THE TASK
Write out the entries word for word, from the line with "This screenshot has" through the last line of the entries, and leave out the pictures.

Stored items from a collection:
=-=-=

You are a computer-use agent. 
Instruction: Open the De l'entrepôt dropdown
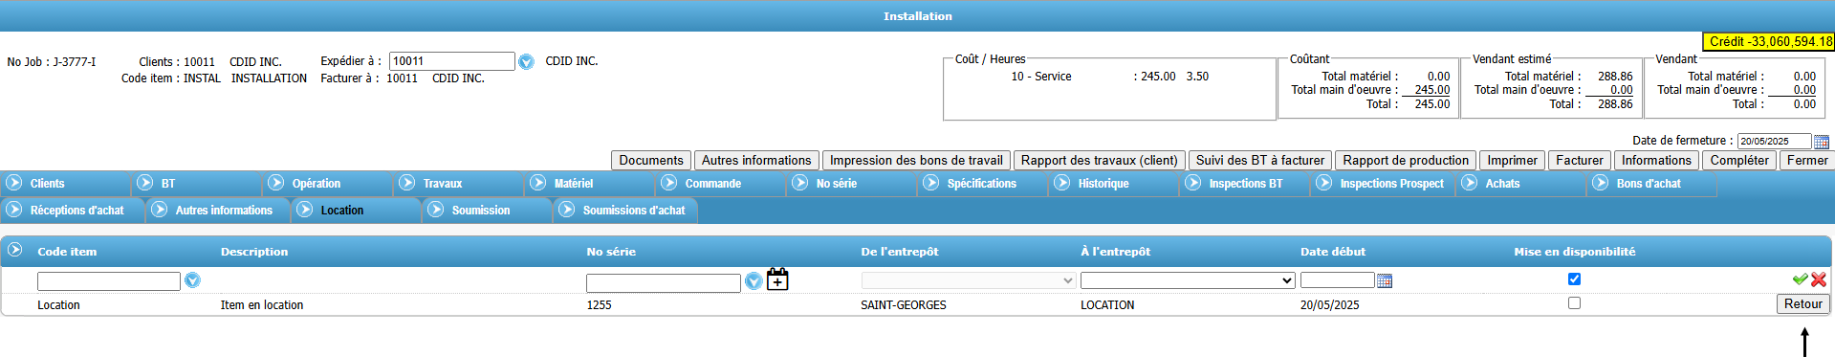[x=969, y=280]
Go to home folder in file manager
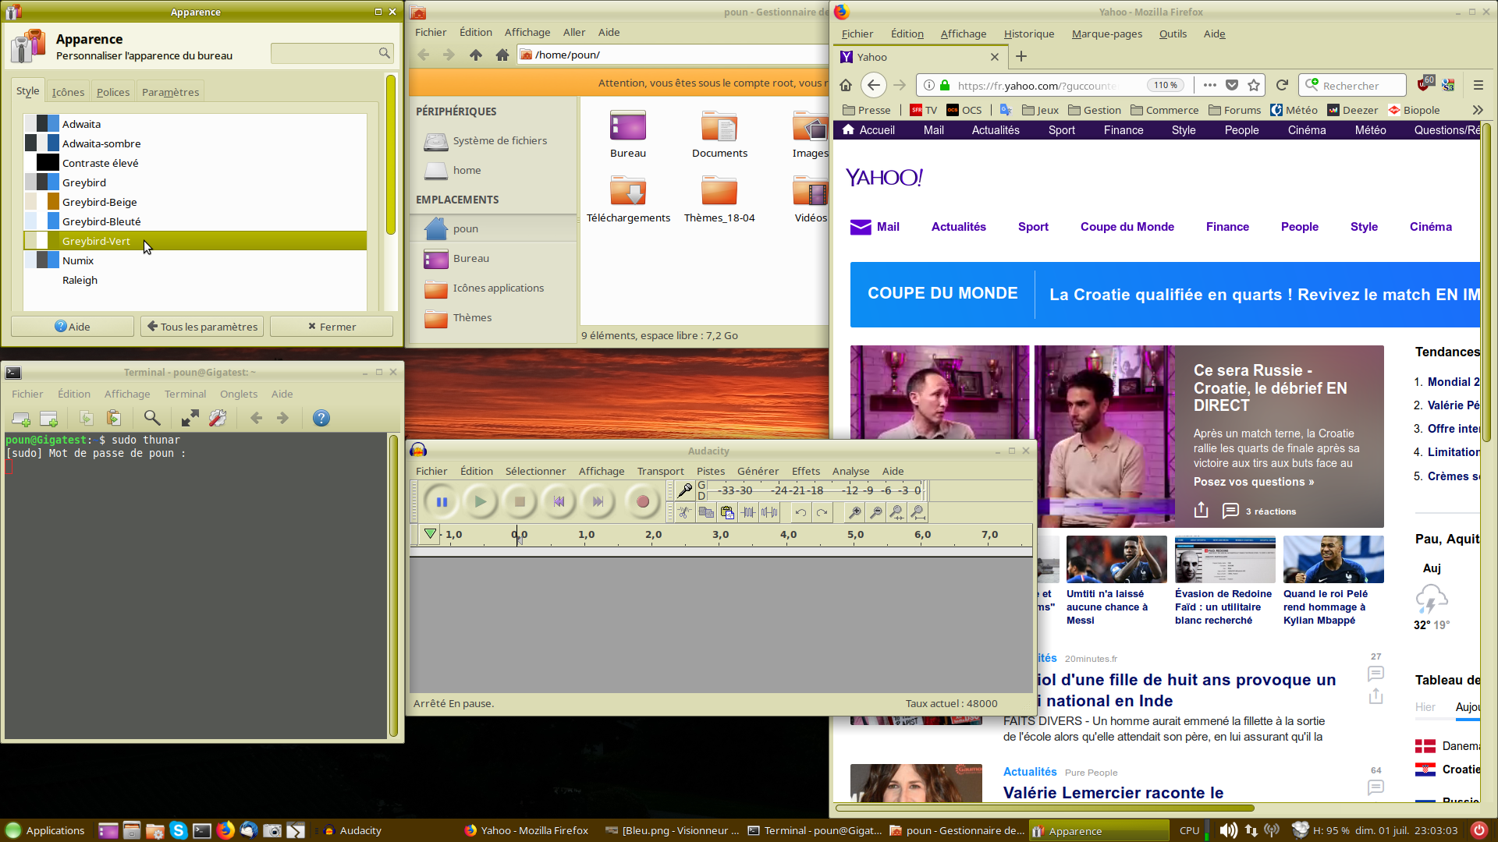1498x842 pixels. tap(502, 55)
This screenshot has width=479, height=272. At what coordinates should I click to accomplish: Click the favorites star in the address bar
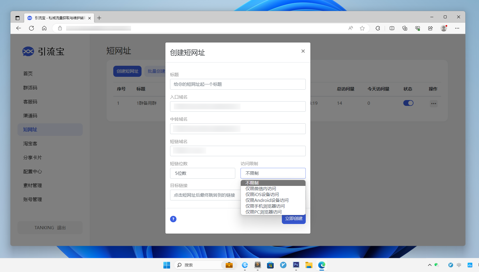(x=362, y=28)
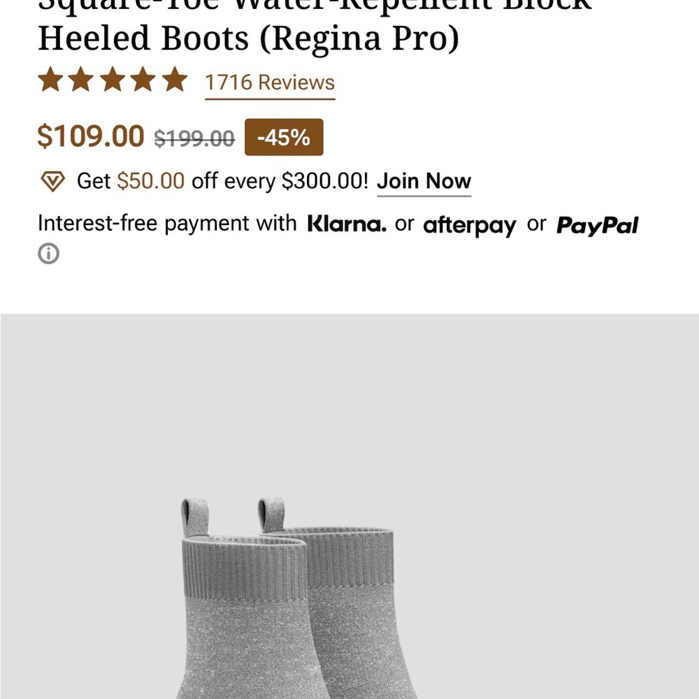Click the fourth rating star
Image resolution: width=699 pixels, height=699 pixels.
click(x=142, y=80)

=-=-=

FINAL ANSWER
This screenshot has width=479, height=272. At what coordinates should I click to accomplish: Click the favorites star in the address bar
(x=362, y=28)
Click the fourth rating star
Image resolution: width=699 pixels, height=699 pixels.
click(x=142, y=80)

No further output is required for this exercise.